Page 1 of 1

special characters don't really understand

PostPosted: Thu Mar 20, 2008 7:04 pm
by PNPman
i'm trying to create a reject filter to reject certain words and any special character used as a spacer

mikeslideshow
mike.slide.show
mike_slide_show
mike_slideshow
etc

Will either of these filters work and what is the difference?

mike.?slide.?show or mike[.]?slide[.]?show

PostPosted: Thu Mar 20, 2008 9:18 pm
by Quade
"mike.*slide.*show" will catch all of those. It'll catch more more than that though.

How about trying that and see if it does what you want.

PostPosted: Thu Jul 10, 2008 10:05 am
by bobkoure
If it's a single spacer char (or nothing), maybe use ? rather than *
So...
mike.?slide.?show

Or if you know what the spacer characters might be, put them in brackets rather than using the dot. So, if the spacer chars were - _ and space
mike[-_ ]?slide[-_ ]?show

PostPosted: Mon Jul 28, 2008 7:50 pm
by Kiltme
You're mixing regex and dos wildcard filename matching which is part of whats confusing.

mike.slide.show
is the regex equivalent of the dos
mike?slide?show
file name search.

mike.+slide.+show
is the regex equivalent of the dos
mike*slide*show
file name search.

mike[ \._-]slide[ \._-]show

is the filter for specific separators space, dot, underline, hyphen.
The dot needs to be escaped with \ for it to be a dot and not a wildcard

Note that none of these will match mikeslideshow (neither the regex or the dos wildcard filters).

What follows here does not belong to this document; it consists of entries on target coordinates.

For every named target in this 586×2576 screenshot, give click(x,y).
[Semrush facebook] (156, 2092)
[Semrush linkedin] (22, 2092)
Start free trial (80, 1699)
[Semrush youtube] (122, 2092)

PostPosted: Mon Aug 18, 2008 10:12 am
by bobkoure
Kiltme wrote:mike.+slide.+show
is the regex equivalent of the dos
mike*slide*show
file name search.

Actually, no. In DOS, (or at least in the current iterations of what used to be the DOS command shell) the character '*' means "zero to any number of any character", and '?' means "one of any character".
Open a command window and try it with dir. I think you'll find that dir f*oo.txt will indeed match foo.txt.
That may be something new-ish and not in the old DOS command shell. It seems to me that the actual DOS shell was incapable of using *o*.txt to find foo.txt, where '*' had meant 'any number of any characters', but would then "swallow" them all. I think that this is the way that many flavors of CP/M worked as well, but they varied a lot. Intel came out with a version that used bits of something like PL/1 as a shell language.

The dot needs to be escaped with \ for it to be a dot and not a wildcard

Again no - not inside brackets. The only characters that need escaping inside brackets is ']' (for obvious reasons) and '\' itself. And I think in some flavors of regex you don't need to escape '\' unless it's directly to the left of one of the characters that, outside of brackets, would have needed escaping.

Note that none of these will match mikeslideshow (neither the regex or the dos wildcard filters).

Actually any of the expressions using ? or * will match that.
? = zero or one character
* = any number of characters, including zero

PostPosted: Mon Aug 18, 2008 11:46 am
by Quade
You will have to use brackets to escape explicit spaces in the next rev. Spaces are going to mean AND instead of space. I use brackets over \ alot. Since I program, slashes mean more to me so, brackets keep things clearer.